Jack Lewis

Personal information
- Full name: Frederick John Lewis
- Date of birth: 22 March 1948 (age 78)
- Place of birth: Long Eaton, Derbyshire, England
- Height: 5 ft 9 in (1.75 m)
- Position: Forward

Senior career*
- Years: Team / Apps / (Gls)
- –: Long Eaton United
- 1967–1970: Lincoln City / 62 / (9)
- 1970–1977: Grimsby Town / 258 / (74)
- 1977–1978: Blackburn Rovers / 28 / (6)
- 1978–1980: Doncaster Rovers / 64 / (10)
- 1980–1981: Scarborough / 13 / (5)

International career
- 1976: Wales U23 / 1 / (0)

= Jack Lewis (footballer, born 1948) =

English footballer

Frederick John "Jack" Lewis (born 22 March 1948) is a former footballer who scored 99 goals from 412 appearances in the Football League playing for Lincoln City, Grimsby Town, Blackburn Rovers and Doncaster Rovers.
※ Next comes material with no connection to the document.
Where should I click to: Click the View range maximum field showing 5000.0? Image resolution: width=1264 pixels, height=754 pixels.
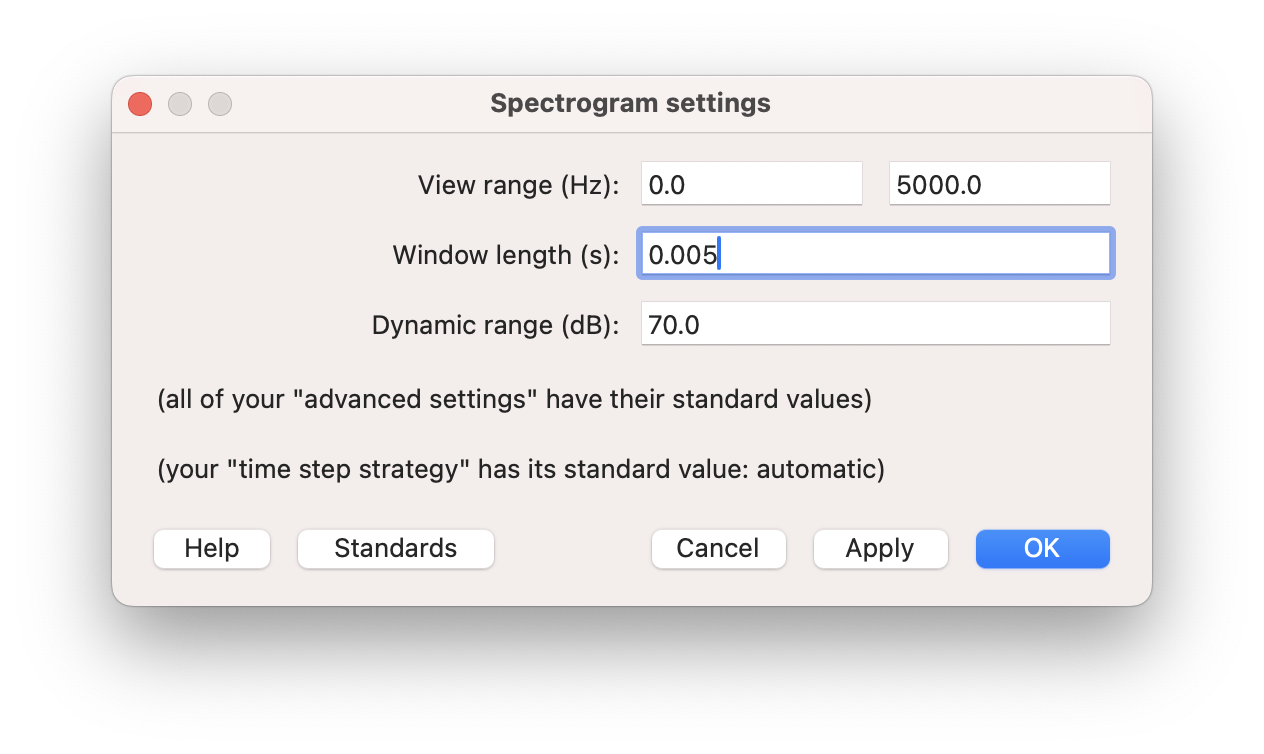pos(1000,184)
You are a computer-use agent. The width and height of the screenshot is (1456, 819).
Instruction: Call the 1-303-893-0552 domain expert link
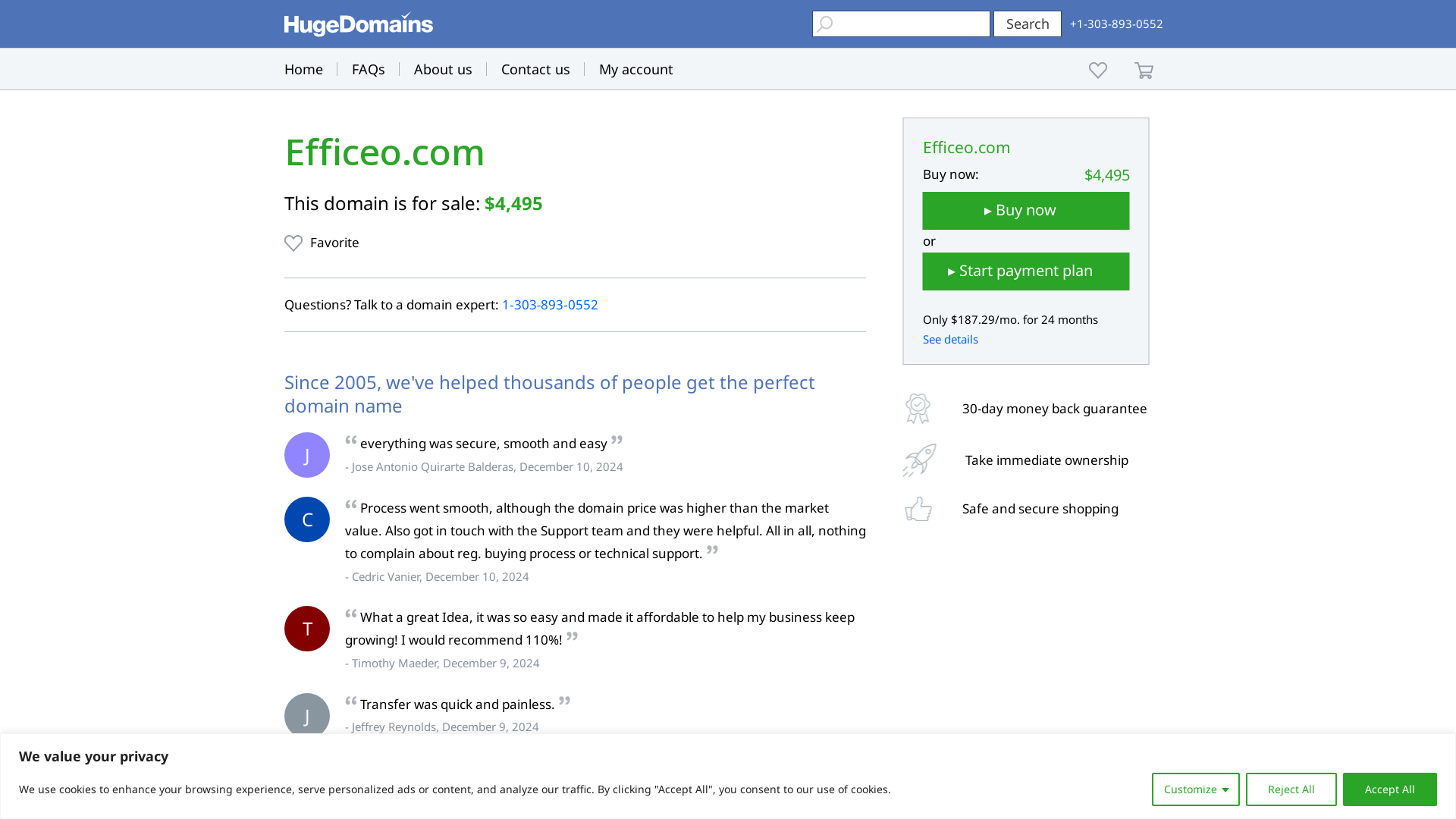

He also played non-league football for Long Eaton United and Scarborough.

Lewis was selected in the Wales squad for their UEFA Euro 1976 qualifying match against Austria in November 1975, but did not play. He appeared as an over-age player for the Wales under-23 team in a 3–2 defeat to Scotland under-23s in February 1976.